_Extract provided_:
------------------------------------------------------------

2. Technological Factors
•The type of technology a firm uses in its manufacturing
can be pivotal in location decisions.
• Because of technological constraints, in some cases it is
feasible to perform certain manufacturing activities in
only one location and serve the world market from there.
•In other cases, the technology may make it possible to
perform an activity in multiple locations.
•Three characteristics of a manufacturing technology are of
interest here:
a.the level of its fixed costs,
b.its minimum efficient scale, and
c.its flexibility.

a) FIXED COSTS
•Sometimes the fixed costs of setting up a manufacturing
plant are so high that a firm must serve the world market
from a single location or from a very few locations.
•For example, it can cost more than $1 billion to set up a
plant to manufacture semiconductor chips.
•Given this, serving the world market from a single plant
sited at the optimal location makes sense.
•A relatively low level of fixed costs can make it economical
to perform a particular activity in several locations at once,
allowing the firm to better accommodate demands for local
responsiveness.
•Manufacturing in multiple locations may also help the firm
avoid becoming too dependent on one location, which can
be risky in a world of floating exchange rates.

B) Minimum Efficient Scale
•The concept of economies of scale tells us that as plant
output expands, unit costs decrease.
•The reasons for this relationship include the greater
utilization of capital equipment and the productivity gains
that come with greater specialization of employees within
the plant.
•However, beyond a certain level of output, few additional
scale economies are available.
•Thus, the “unit cost curve” declines with output until a
certain output level is reached, at which point further
increases in output realize little reduction in unit costs.
•The level of output at which most plant-level scale
economies are exhausted is referred to as the minimum
efficient scale of output.

•This is the scale of output a plant must operate at to realize
all major plant-level scale economies. (See Figure 4.2.)
Figure 4.2 A Typical Unit Cost Curve
Units
Costs

Minimum
Efficient
Scale
Volume

•The larger the minimum efficient scale of a plant, the
greater the argument for centralizing production in a single
location or a limited number of locations.
•When the minimum efficient scale of production is
relatively low, it may be economical to manufacture a
product at several locations.

------------------------------------------------------------

_Data segment_:
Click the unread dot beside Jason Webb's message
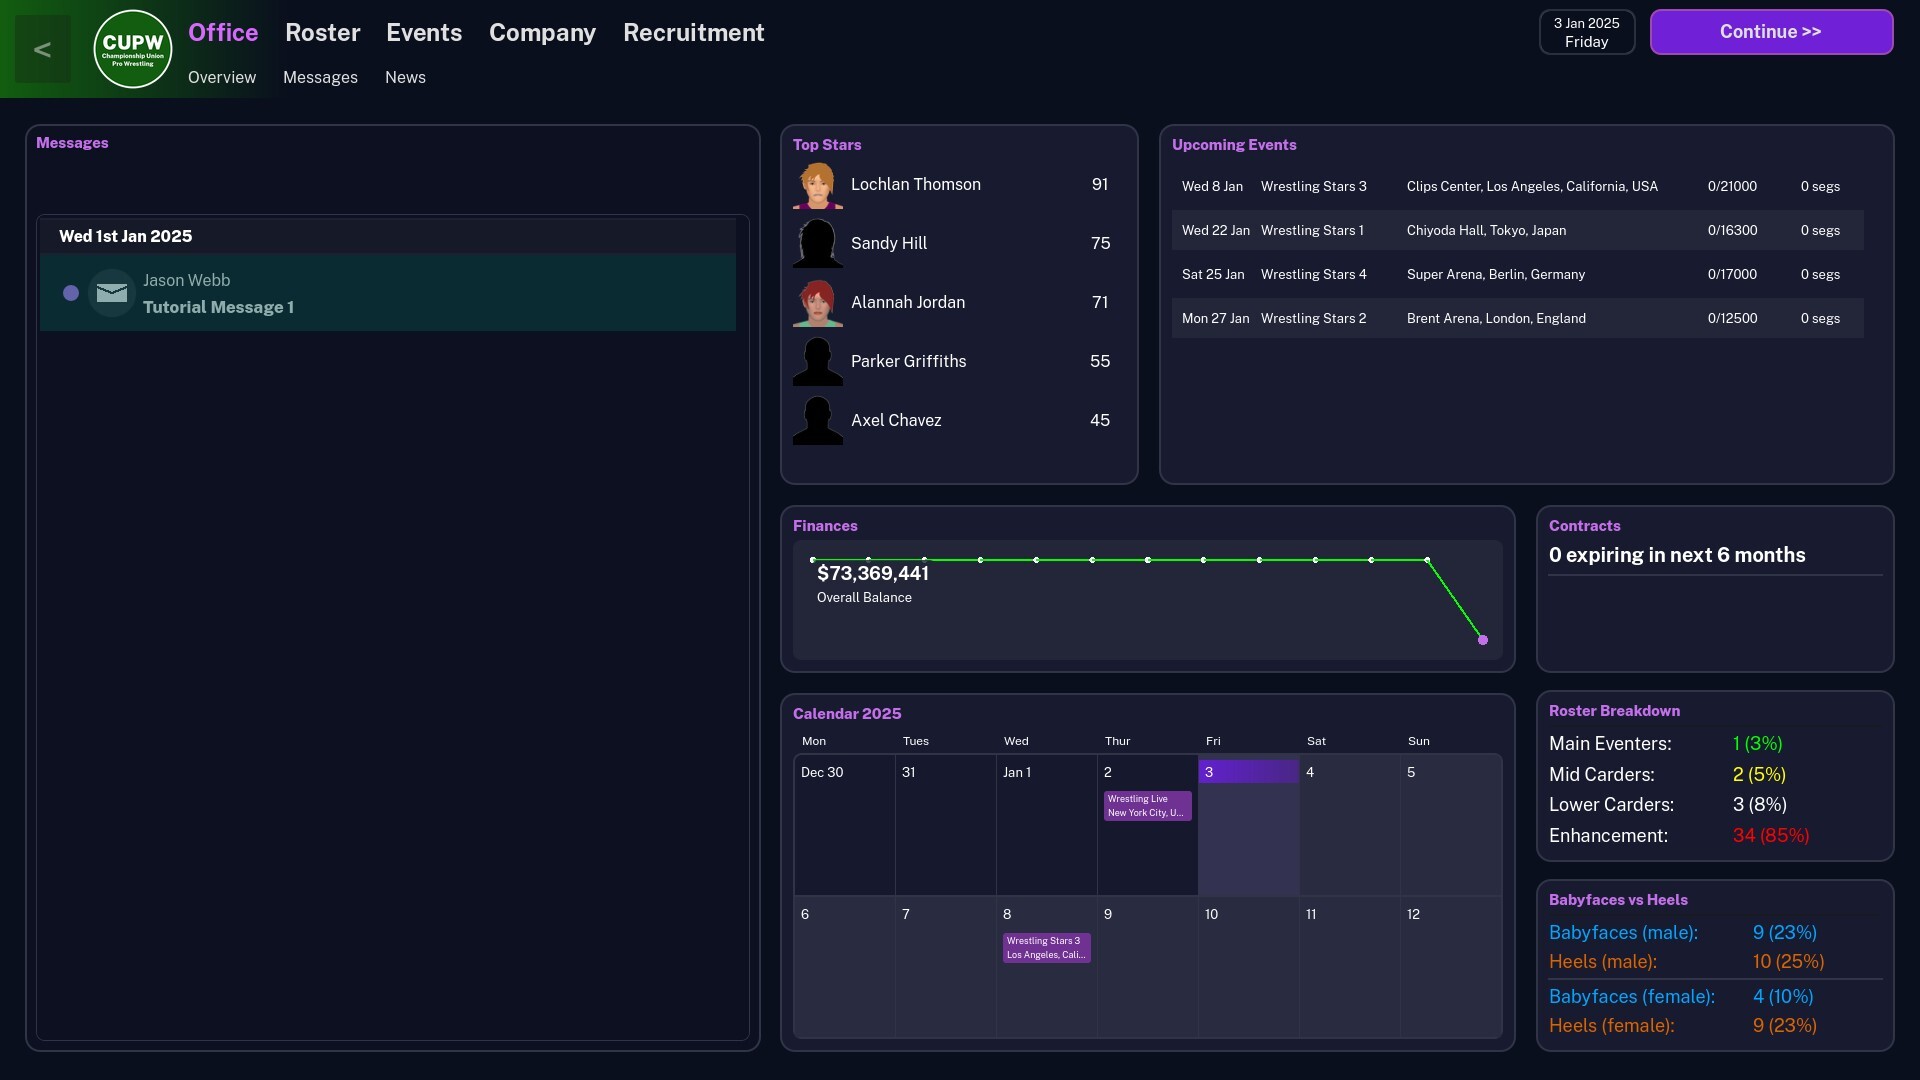The height and width of the screenshot is (1080, 1920). (x=70, y=292)
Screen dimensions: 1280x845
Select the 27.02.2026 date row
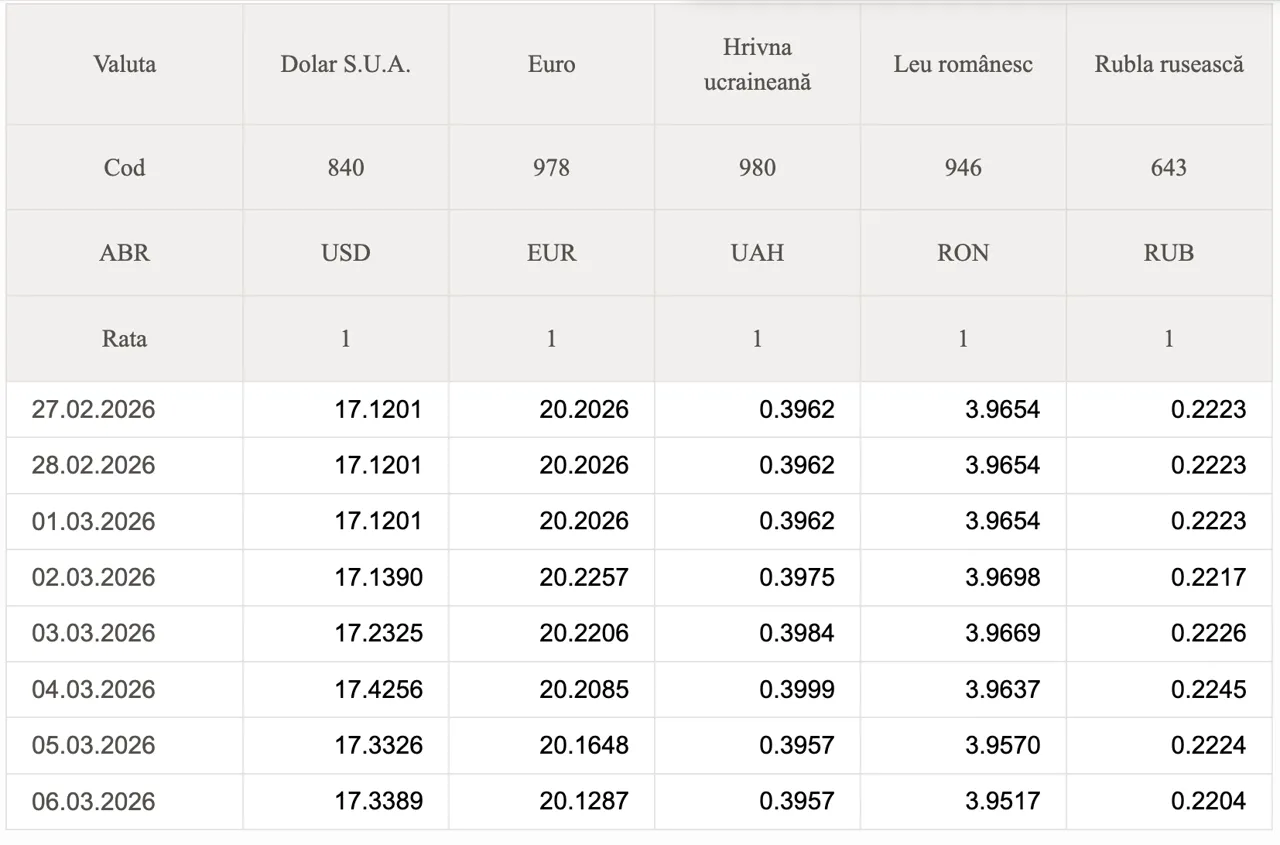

------------------------------------------------------------

_Do this_: Carry the text on technological factors in manufacturing location decisions forward from its last sentence, keeping its bulleted style.

_Answer for the task_:
•As in the case of low fixed costs, this allows the firm to
better meet demands for local responsiveness or to hedge
against currency risk by manufacturing the same product in
several locations.

c) FLEXIBLE MANUFACTURING (LEAN PRODUCTION)
•Central to the concept of economies of scale is the idea that
the best way to achieve high efficiency, and hence low unit
costs, is through the mass production of a standardized
output.
•The tradeoff is one of unit costs and product variety.
•Producing greater product variety from a factory implies
shorter production runs, which implies an inability to realize
economies of scale.
•Increasing product variety makes it difficult for a company
to increase its manufacturing efficiency and thus reduce its
unit costs.

•According to this logic, the way to increase efficiency and
drive down unit costs is to limit product variety and produce
a standardized product in large volumes.
•This view of manufacturing efficiency has been challenged
by the recent rise of flexible manufacturing technologies.
•The term flexible manufacturing technology— or lean
production as it is often called—covers a range of
manufacturing technologies designed to reduce setup times
for complex equipment, increase the utilization of
individual machines through better scheduling, and improve
quality control at all stages of manufacturing.

•Flexible manufacturing technologies allow a company to
produce a wide variety of end products at a unit cost that at
one time could be achieved only through the mass
production of a standardized output.
•The term mass customization has been coined to describe
this ability.’ Mass customization implies that a firm may be
able to customize its product range to suit the needs of
different customer groups without a cost penalty.
•Research suggests that the adoption of flexible
manufacturing technologies may increase efficiency and
lower unit costs relative to what can be achieved by the
mass production of a standardized output.”

Product Factors
•Two product features affect location decisions.
•The first is the product’s value-to-weight ratio because of its
influence on transportation costs.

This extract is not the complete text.